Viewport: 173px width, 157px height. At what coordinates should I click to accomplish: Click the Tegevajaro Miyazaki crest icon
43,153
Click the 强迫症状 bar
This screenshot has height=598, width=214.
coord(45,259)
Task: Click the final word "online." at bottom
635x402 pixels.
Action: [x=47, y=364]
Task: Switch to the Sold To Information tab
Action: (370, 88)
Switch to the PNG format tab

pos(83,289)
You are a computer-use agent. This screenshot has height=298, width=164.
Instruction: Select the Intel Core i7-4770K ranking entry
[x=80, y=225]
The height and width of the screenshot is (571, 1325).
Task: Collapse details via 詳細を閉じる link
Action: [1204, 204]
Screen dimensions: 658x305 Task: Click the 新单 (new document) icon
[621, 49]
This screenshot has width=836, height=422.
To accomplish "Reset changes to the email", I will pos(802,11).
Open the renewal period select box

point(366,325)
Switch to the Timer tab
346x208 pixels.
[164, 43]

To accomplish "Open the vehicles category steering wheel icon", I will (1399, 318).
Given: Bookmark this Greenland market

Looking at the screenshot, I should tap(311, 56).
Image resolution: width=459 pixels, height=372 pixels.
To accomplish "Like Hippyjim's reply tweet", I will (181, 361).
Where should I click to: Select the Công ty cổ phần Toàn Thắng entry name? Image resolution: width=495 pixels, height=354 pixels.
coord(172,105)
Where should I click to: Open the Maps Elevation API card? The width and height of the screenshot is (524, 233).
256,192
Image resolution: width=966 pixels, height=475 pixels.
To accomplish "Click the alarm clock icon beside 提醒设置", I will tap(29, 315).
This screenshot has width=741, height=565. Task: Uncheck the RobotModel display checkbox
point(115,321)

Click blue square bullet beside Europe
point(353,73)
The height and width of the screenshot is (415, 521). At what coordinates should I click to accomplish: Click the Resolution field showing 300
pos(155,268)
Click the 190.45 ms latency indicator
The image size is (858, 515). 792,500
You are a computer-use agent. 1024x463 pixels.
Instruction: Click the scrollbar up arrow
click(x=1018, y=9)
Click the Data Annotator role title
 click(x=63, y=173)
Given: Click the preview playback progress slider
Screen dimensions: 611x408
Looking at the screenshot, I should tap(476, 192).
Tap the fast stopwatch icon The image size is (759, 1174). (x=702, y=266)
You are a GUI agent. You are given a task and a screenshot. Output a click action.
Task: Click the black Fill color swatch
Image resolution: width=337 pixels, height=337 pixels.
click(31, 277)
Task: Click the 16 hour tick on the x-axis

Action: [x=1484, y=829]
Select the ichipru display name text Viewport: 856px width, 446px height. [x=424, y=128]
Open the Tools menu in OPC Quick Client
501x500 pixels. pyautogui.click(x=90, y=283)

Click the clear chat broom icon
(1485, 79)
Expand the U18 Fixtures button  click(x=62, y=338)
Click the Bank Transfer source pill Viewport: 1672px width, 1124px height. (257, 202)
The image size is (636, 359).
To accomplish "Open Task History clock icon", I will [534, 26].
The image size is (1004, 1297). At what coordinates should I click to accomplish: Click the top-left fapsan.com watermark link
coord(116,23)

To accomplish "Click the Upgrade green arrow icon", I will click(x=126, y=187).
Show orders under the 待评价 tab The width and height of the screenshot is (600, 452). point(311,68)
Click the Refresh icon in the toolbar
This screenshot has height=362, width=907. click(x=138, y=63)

**What the exercise asks:**
Only the number is needed here: how many lines in the data contain "clock"?

**Finished task:**
2